= MATERIAL FOR THIS TASK =
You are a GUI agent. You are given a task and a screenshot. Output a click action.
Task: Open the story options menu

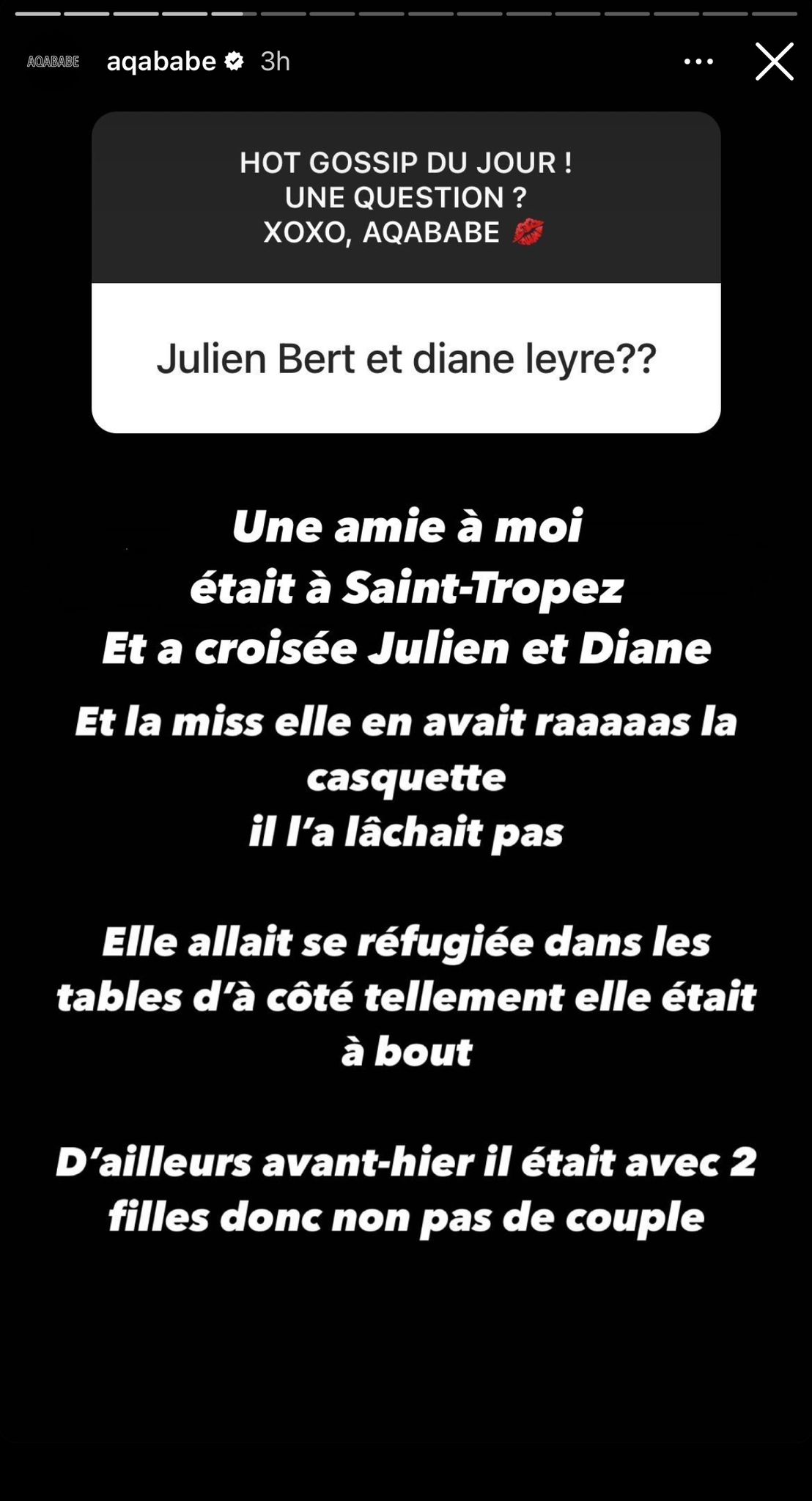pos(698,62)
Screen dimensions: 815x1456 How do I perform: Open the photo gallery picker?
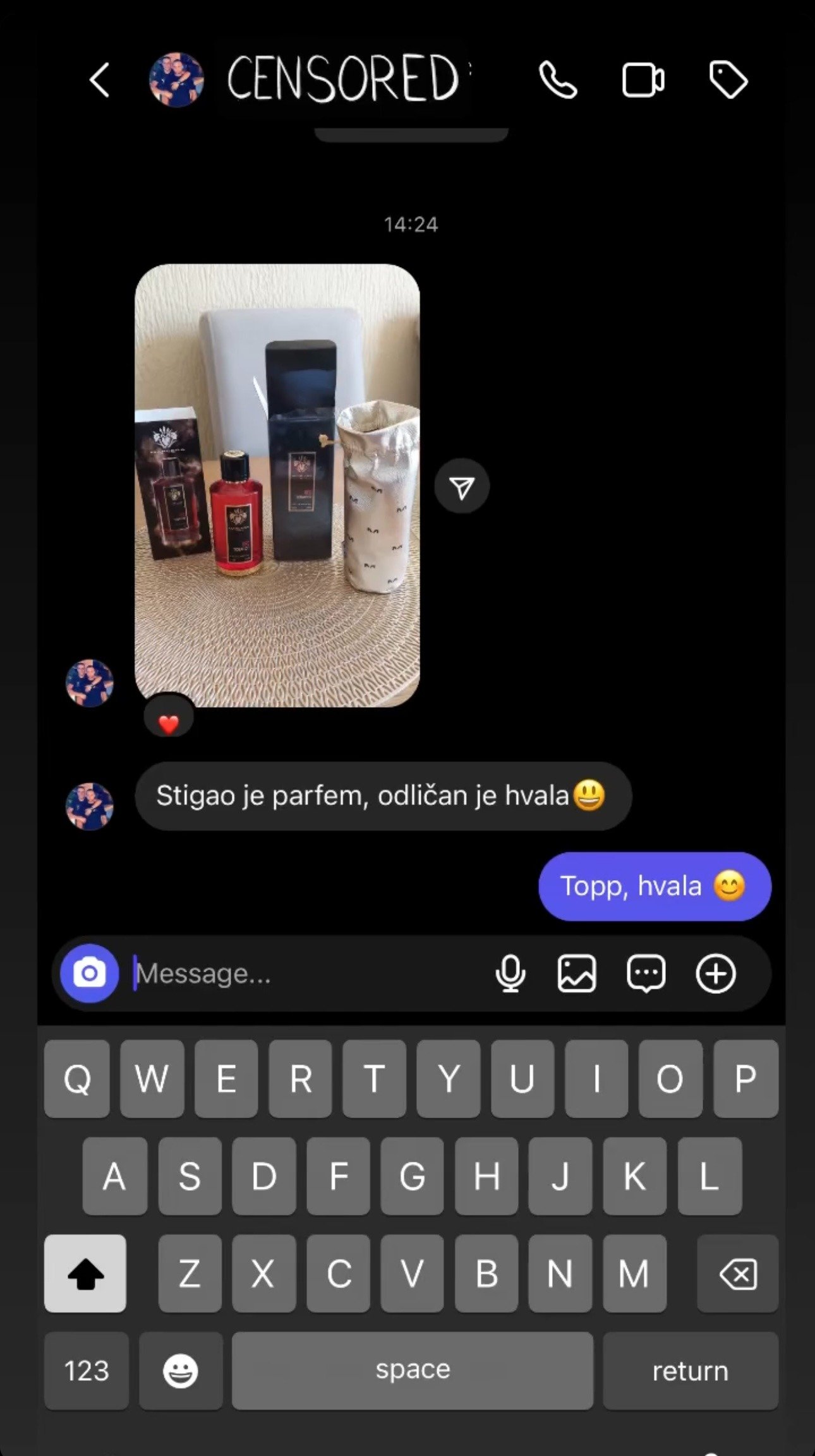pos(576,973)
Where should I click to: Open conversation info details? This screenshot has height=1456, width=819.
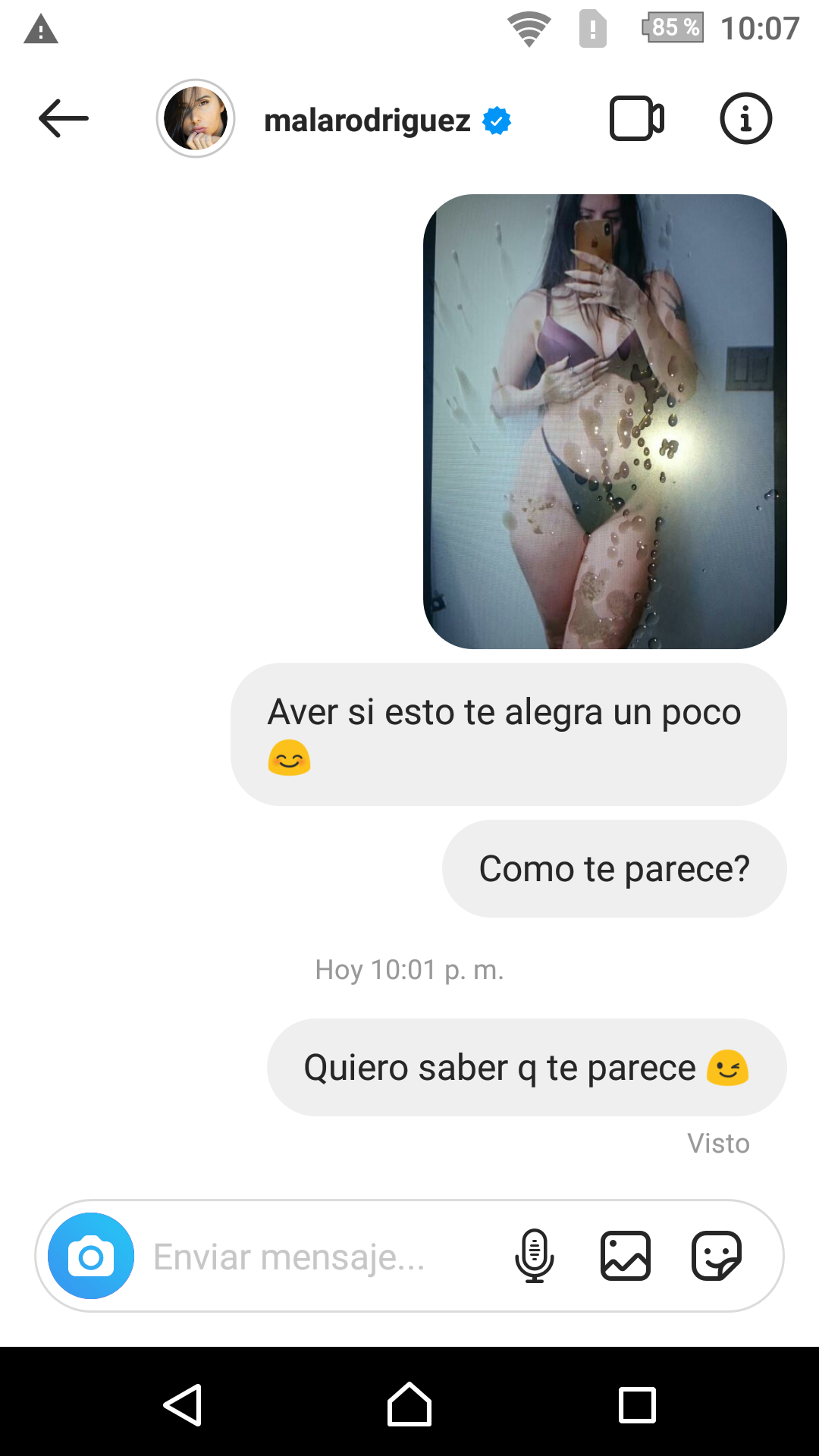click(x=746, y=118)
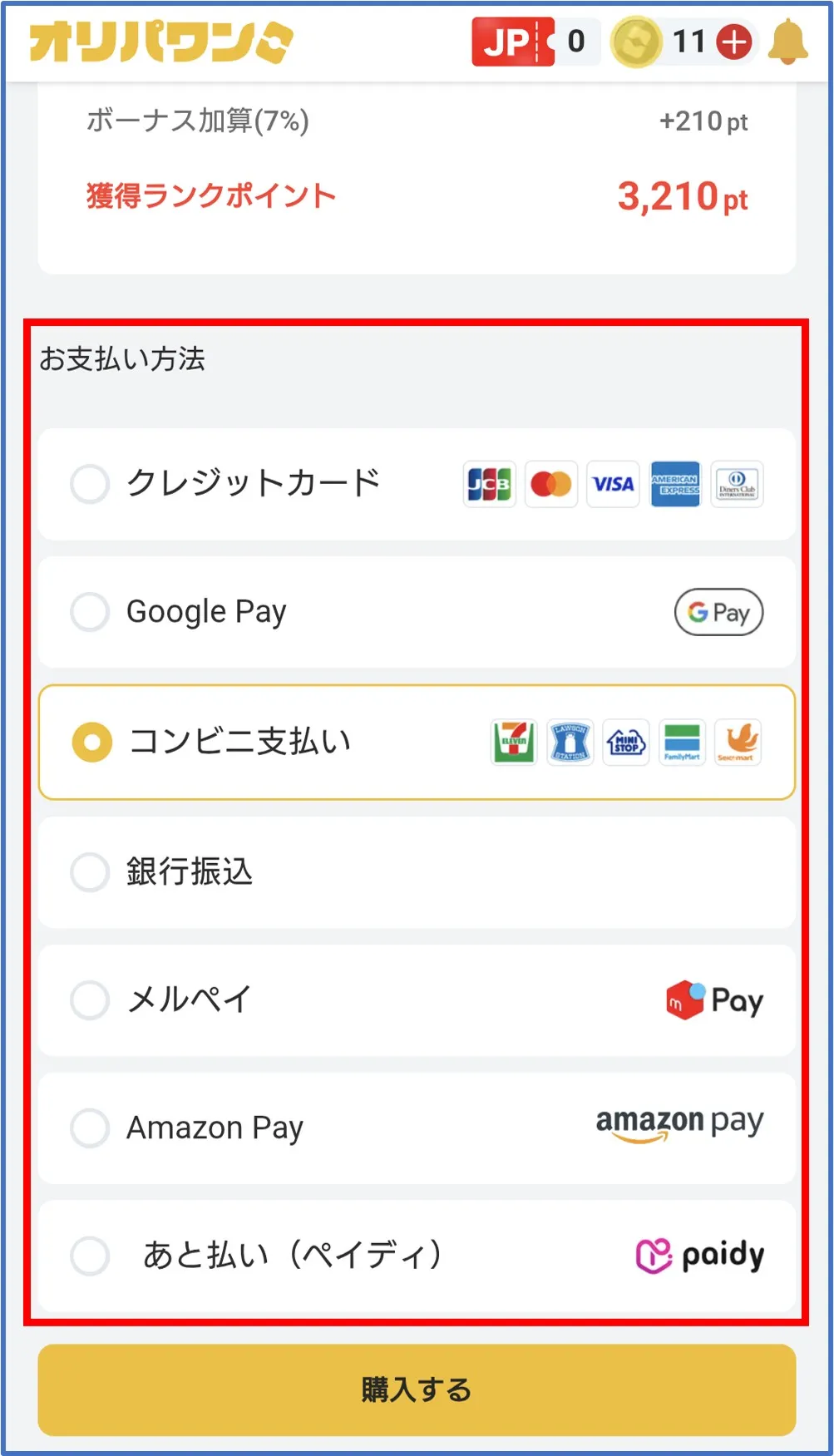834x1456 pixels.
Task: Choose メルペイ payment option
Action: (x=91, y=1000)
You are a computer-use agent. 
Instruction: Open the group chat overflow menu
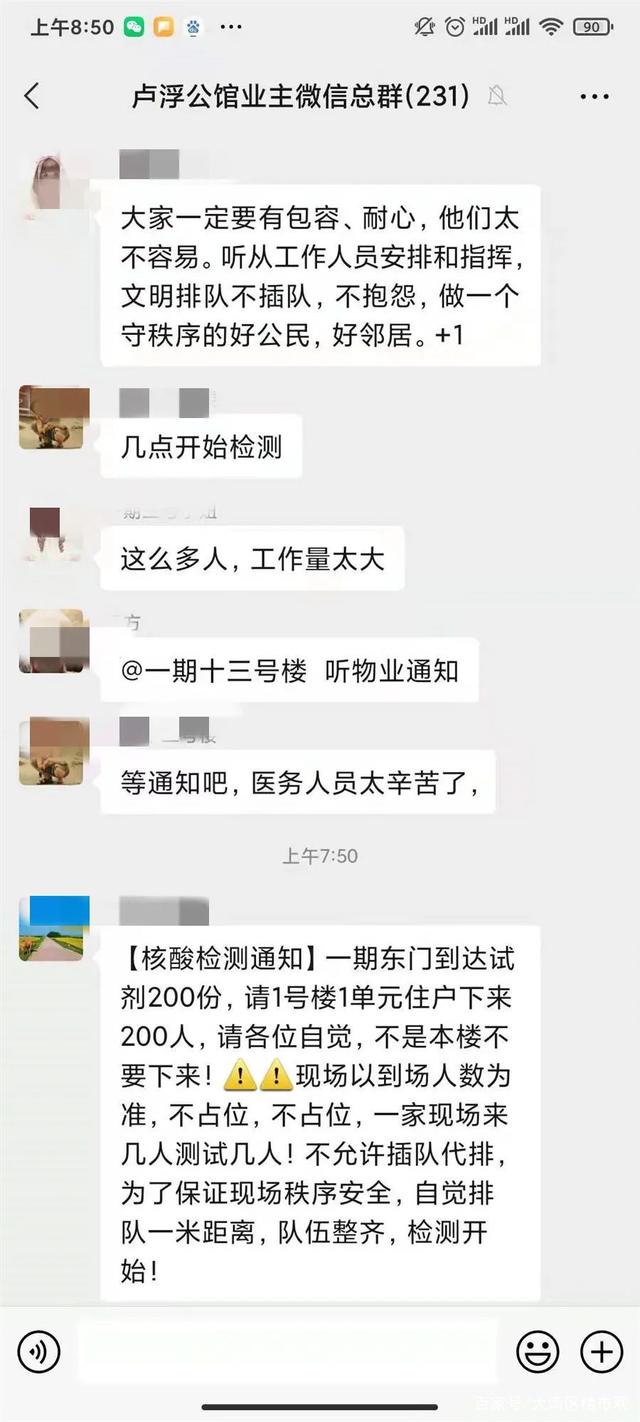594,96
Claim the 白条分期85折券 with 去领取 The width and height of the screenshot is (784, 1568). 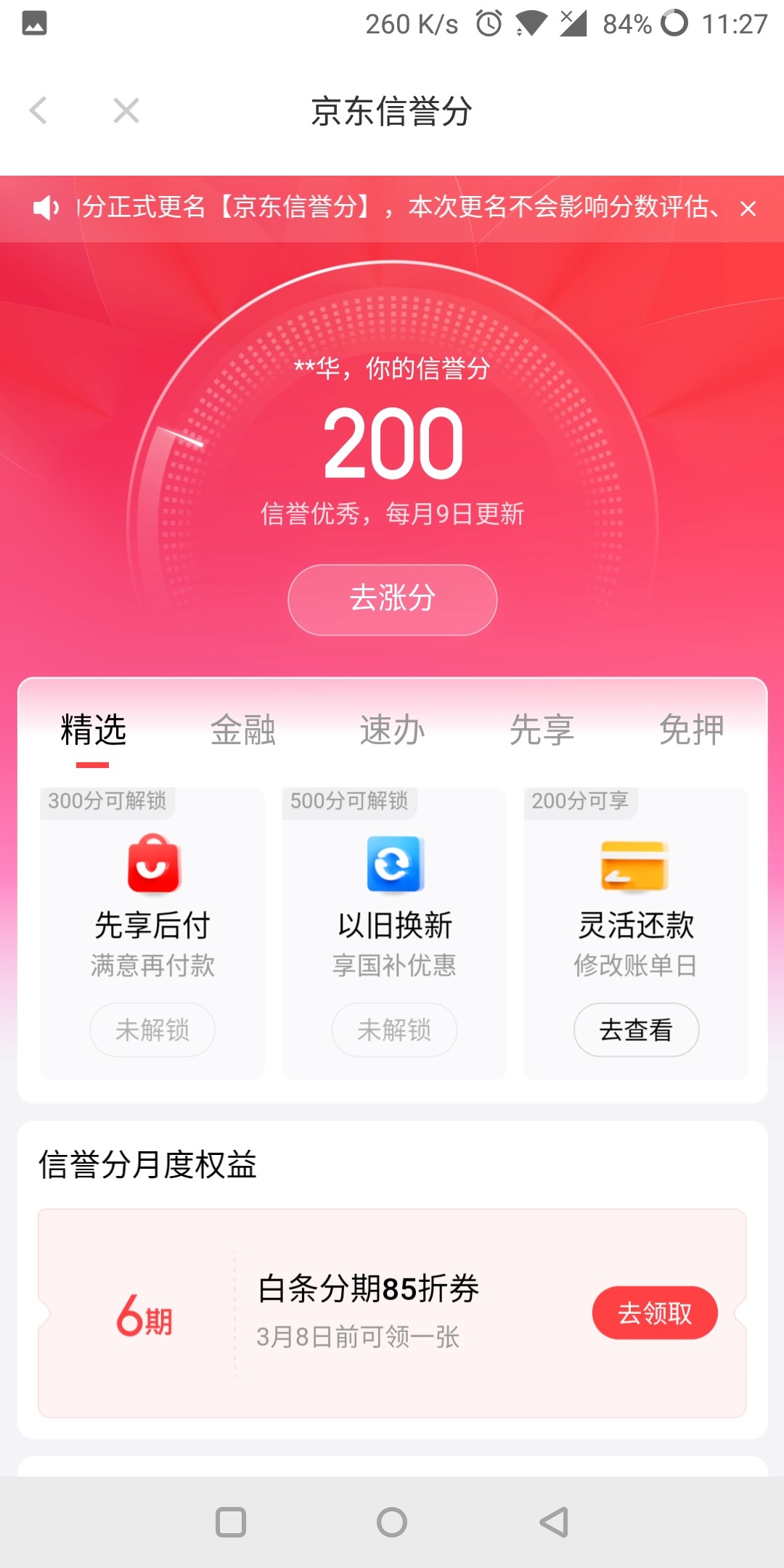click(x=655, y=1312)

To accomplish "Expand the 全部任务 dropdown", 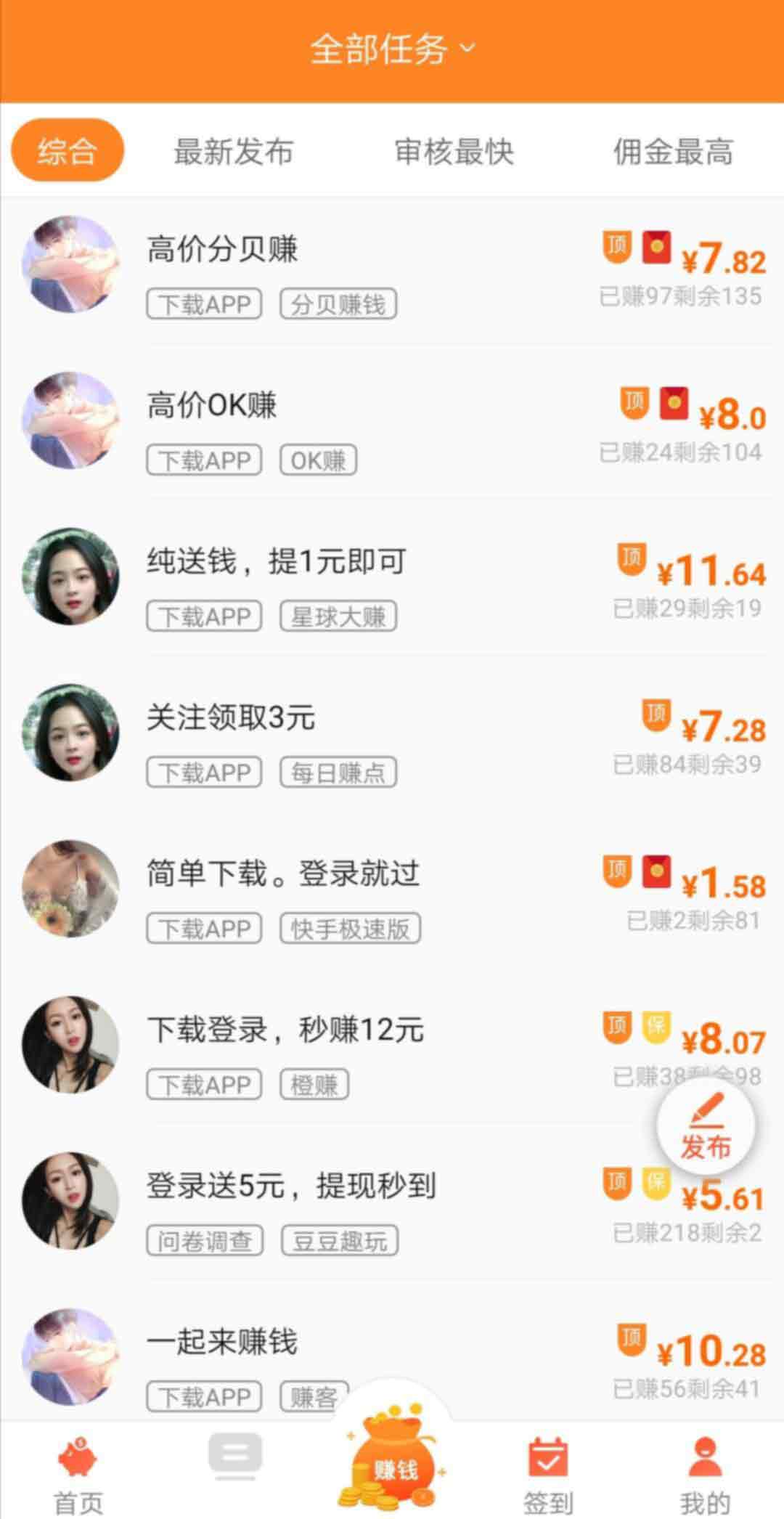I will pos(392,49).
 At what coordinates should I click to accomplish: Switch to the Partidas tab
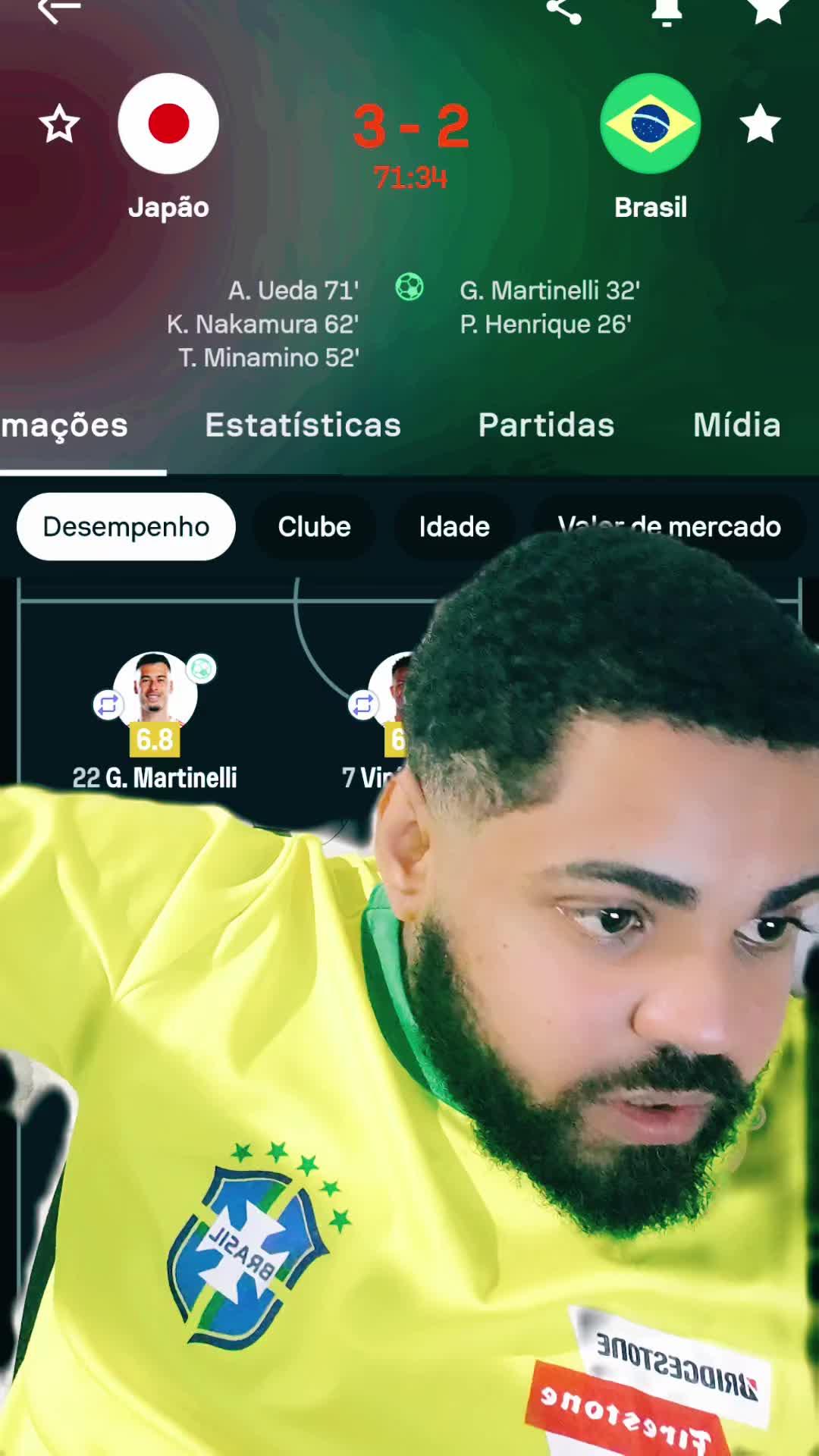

= TASK REQUIREMENTS =
Pull out each line of the rows above that contains the word "should".

= RESPONSE TO THIS EXERCISE =
Where should I click to: Open conversation info details? This screenshot has height=1456, width=819.
 At what coordinates should I click to accomplish: Switch to the Partidas tab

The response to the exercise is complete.